- _TASK PROMPT_
Quote the rows from the line containing "At what coordinates should I click to accomplish: Toggle" through the last line of the rows, both ends included.

- _DATASET RECORDS_

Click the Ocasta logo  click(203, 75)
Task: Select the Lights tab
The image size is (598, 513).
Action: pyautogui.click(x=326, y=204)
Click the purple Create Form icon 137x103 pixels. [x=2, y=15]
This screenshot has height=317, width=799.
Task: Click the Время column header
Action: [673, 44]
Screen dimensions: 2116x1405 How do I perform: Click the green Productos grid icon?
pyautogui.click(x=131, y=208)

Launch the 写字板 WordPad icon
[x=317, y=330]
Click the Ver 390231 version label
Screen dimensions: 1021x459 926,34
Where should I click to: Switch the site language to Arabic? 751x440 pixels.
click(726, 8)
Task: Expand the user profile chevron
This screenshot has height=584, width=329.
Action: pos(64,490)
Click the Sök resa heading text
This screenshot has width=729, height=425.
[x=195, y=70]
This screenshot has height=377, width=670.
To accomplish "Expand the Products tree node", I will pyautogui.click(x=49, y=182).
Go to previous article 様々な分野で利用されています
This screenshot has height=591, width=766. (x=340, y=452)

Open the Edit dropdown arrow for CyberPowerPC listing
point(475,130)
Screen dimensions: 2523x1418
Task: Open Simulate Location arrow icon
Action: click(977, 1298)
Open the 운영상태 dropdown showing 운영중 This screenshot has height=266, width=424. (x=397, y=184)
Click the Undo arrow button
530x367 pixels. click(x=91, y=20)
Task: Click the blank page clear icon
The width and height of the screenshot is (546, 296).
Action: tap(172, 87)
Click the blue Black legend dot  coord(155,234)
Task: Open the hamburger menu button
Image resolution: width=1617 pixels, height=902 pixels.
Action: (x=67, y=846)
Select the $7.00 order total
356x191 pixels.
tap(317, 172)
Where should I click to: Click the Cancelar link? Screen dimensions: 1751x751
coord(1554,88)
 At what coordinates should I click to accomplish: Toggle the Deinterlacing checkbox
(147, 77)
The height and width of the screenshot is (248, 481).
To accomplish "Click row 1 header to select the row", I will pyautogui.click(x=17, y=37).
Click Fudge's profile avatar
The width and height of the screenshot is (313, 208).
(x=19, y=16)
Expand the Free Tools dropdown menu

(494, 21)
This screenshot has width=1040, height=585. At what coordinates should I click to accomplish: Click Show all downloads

- _RESULT OF THIS TASK_
 At what coordinates should I click to accomplish: Toggle the Deinterlacing checkbox
(147, 77)
The height and width of the screenshot is (248, 481).
To accomplish "Click row 1 header to select the row", I will pyautogui.click(x=17, y=37).
Click Fudge's profile avatar
The width and height of the screenshot is (313, 208).
(x=19, y=16)
Expand the Free Tools dropdown menu

(494, 21)
This screenshot has width=1040, height=585. At what coordinates should I click to accomplish: Click Show all downloads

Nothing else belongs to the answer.